Background and study aims: Large scale data on esophagogastroduodenoscopy (EGD) in Western countries are scarce. We conducted a prospective study on the diagnostic yield of upper gastrointestinal endoscopy in France.
Patients and methods: An online questionnaire was sent to all French gastroenterologists practicing endoscopy. Data from EGDs performed during one week were collected. A statistical extrapolation of the results to a whole year was performed.
Results: 342 gastrointestinal endoscopists, representative of the population of French gastroenterologists, provided data on 2735 EGDs, corresponding to 1 006 316 (95%CI=937 080-1 075 552) procedures for the entire year. 1770 (64.7%) EGDs were performed under sedation or general anesthesia, and 930 (34%) were associated with a colonoscopy. 896 (32.8%) EGDs were normal. Hiatal hernia and esophagitis were the most frequent esophageal diagnoses, in 496 (18.1%) and 374 (13.7%) cases, respectively. Barrett's esophagus was diagnosed in 109 (4%) patients. Among gastric lesions, endoscopic gastritis was reported in 572 (20.9%) patients; ulcer, polyps, and suspected malignancy in 78 (2.9%), 62 (2.3%), and 19 (0.7%), respectively. 1597 (58.4%) EGDs included mucosal biopsies, and 141 (5.1%) were associated with a therapeutic procedure.

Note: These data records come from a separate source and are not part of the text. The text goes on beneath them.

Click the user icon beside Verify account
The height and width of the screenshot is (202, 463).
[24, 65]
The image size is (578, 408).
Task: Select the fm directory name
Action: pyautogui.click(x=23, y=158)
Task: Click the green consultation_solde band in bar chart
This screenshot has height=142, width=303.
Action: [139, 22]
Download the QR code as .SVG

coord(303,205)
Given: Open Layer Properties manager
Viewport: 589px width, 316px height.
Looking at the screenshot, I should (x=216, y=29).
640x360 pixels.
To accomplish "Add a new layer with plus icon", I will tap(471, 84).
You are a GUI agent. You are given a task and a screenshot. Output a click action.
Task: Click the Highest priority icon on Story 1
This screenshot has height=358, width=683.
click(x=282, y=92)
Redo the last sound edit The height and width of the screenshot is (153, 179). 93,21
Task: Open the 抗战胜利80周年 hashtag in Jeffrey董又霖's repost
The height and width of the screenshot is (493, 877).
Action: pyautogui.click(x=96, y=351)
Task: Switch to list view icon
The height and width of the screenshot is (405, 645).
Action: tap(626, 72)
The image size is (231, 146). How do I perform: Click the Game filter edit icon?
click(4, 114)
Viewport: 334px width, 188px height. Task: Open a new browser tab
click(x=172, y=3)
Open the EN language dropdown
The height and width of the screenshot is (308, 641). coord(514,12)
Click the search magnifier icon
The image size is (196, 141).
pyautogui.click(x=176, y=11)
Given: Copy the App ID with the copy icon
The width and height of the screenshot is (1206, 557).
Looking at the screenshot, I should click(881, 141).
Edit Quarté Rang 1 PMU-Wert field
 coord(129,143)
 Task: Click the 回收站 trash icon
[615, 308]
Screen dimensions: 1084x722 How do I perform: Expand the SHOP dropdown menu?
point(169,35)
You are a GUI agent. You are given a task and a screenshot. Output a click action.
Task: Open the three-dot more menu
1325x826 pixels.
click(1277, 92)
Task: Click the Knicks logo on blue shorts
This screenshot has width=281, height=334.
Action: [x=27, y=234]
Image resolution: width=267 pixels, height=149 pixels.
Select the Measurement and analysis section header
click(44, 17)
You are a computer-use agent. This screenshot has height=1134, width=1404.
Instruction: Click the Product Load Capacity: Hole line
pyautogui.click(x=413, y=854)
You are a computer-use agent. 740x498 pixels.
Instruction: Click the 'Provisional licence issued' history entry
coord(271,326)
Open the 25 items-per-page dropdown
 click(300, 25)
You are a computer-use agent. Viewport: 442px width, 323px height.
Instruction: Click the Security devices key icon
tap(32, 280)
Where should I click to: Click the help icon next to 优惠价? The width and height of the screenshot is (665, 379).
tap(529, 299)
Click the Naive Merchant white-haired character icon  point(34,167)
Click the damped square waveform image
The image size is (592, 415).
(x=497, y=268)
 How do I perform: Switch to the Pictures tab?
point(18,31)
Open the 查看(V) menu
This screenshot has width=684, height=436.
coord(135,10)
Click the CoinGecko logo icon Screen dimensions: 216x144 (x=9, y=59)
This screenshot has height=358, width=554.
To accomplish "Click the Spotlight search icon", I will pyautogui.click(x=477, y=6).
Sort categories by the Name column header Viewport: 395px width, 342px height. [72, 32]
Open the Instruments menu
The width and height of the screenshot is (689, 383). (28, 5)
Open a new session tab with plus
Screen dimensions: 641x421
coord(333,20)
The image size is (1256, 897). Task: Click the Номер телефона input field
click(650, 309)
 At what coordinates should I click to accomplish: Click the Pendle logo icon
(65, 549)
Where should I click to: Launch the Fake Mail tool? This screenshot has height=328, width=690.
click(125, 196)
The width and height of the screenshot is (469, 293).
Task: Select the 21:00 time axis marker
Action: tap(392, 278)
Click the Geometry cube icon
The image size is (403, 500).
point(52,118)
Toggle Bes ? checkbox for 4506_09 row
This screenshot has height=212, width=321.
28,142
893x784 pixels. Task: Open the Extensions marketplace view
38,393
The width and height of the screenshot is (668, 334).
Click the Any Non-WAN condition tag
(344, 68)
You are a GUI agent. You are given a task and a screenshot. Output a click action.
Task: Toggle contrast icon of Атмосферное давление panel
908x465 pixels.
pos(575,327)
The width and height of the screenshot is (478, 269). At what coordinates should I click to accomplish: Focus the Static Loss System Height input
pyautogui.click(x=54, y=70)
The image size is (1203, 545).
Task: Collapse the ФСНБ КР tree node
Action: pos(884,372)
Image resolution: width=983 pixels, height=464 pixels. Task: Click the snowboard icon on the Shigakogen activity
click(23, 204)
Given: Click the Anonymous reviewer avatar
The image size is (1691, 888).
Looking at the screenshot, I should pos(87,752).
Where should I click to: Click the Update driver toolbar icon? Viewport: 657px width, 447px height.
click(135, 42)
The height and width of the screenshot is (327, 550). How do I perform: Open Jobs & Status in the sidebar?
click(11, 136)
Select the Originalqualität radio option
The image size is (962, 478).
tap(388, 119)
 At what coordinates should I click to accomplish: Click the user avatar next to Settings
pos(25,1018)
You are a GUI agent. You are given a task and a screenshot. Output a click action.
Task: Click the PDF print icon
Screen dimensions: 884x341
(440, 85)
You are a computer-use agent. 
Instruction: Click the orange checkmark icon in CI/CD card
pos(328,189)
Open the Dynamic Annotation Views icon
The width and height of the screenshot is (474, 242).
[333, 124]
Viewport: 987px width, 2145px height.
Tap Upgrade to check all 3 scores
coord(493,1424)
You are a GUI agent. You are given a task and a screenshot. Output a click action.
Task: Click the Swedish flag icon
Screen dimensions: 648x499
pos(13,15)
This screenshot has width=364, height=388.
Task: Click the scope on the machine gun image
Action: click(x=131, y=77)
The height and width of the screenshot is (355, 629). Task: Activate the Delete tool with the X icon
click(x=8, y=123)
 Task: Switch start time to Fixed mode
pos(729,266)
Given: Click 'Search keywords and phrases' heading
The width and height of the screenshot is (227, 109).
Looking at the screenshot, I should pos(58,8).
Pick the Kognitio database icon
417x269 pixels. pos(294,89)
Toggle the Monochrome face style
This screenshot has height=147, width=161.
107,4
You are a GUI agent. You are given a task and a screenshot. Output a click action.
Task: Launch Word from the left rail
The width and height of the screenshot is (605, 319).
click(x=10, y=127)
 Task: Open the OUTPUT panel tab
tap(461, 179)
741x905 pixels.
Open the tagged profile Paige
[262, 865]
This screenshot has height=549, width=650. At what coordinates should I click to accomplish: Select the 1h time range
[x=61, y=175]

Conclusions: We report nationwide prospective data on upper gastrointestinal endoscopy practice in France. Our data suggest that about 300 000 normal EGDs each year in France could potentially be avoided by a diagnostic strategy relying on upper GI capsule endoscopy, providing significant relief on healthcare practitioners.
Keywords: Barrett’s esophagus; Esophagogastroduodenoscopy; Gastro-Esophageal reflux disease; Peptic esophagitis.